Exercise description –
Reproduce the passage of the cyber-crime blog post that begins at the words "Since quite some" and stops after "shouting the loudest.".

Excerpt provided –

——

Roger's Security Blog

As Chief Security Advisor of Microsoft EMEA - lets share interesting security information

The Economy of Cyber-Crime

The Economy of Cyber-Crime

  • Comments 4
  • Likes

Since quite some time as Chief Security Advisor, I am working to support Law Enforcement. We are supplying training, giving technical support as needed and are staying in close contact as well as soon as we decide to file a criminal complaint. This happens especially if we are phished (we being Hotmail) or some other criminal activity happen towards Microsoft or our customers.

This lead me to the point where I started to think whether the work I am doing in this area is actually targeted enough (meaning, do we actually make the Internet a safer place) or is it just "operational hectic" – Am I just helping the person shouting the loudest.

Let's take a moment and think about it:

There is an old model of 10:80:10 (no, not the 80:20 rule J):

  • 10% of the population would never commit a crime, no matter what.

——

Data listing –
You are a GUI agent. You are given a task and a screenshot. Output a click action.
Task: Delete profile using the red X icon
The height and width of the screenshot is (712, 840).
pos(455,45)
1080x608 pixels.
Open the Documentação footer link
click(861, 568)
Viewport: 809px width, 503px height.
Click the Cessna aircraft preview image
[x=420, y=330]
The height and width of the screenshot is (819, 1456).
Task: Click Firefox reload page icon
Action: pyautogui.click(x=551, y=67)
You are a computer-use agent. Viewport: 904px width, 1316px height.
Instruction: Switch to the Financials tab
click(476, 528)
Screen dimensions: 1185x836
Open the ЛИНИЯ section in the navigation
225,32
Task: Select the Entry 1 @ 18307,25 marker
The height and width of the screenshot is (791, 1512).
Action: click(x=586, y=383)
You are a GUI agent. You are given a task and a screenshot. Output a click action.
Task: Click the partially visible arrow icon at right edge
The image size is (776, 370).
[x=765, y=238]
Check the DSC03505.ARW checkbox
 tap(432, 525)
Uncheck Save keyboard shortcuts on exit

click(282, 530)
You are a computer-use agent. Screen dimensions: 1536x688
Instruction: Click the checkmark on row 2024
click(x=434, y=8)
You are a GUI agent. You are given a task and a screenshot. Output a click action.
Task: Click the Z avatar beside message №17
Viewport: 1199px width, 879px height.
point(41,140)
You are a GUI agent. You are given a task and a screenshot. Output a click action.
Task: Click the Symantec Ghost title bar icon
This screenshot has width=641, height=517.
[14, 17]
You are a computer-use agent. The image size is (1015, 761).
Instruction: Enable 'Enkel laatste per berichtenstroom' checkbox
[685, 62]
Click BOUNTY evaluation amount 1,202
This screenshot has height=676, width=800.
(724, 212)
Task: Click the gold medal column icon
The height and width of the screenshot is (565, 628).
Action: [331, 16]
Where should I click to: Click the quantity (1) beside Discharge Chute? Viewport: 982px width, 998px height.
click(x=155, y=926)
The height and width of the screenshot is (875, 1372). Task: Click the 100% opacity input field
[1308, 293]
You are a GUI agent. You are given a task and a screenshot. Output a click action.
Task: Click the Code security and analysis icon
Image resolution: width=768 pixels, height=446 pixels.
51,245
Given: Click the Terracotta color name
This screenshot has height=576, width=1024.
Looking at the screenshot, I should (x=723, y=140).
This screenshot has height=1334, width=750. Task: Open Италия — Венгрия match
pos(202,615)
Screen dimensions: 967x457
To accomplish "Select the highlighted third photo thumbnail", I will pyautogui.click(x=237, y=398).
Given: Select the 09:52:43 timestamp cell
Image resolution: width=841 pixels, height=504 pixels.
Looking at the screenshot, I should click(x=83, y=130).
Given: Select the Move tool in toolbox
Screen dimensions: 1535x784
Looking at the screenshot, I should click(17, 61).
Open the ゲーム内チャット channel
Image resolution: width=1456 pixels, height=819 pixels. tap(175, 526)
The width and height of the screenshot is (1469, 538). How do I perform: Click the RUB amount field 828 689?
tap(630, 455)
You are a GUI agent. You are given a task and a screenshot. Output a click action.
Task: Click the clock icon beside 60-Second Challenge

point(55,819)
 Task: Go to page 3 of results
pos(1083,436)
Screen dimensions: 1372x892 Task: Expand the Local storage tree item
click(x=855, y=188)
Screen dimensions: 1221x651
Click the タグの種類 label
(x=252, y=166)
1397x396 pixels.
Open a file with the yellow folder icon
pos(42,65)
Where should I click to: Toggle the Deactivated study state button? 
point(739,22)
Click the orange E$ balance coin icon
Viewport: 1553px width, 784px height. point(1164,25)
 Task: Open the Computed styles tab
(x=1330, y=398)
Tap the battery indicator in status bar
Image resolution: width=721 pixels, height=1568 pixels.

——

Response for this exercise –
Since quite some time as Chief Security Advisor, I am working to support Law Enforcement. We are supplying training, giving technical support as needed and are staying in close contact as well as soon as we decide to file a criminal complaint. This happens especially if we are phished (we being Hotmail) or some other criminal activity happen towards Microsoft or our customers.

This lead me to the point where I started to think whether the work I am doing in this area is actually targeted enough (meaning, do we actually make the Internet a safer place) or is it just "operational hectic" – Am I just helping the person shouting the loudest.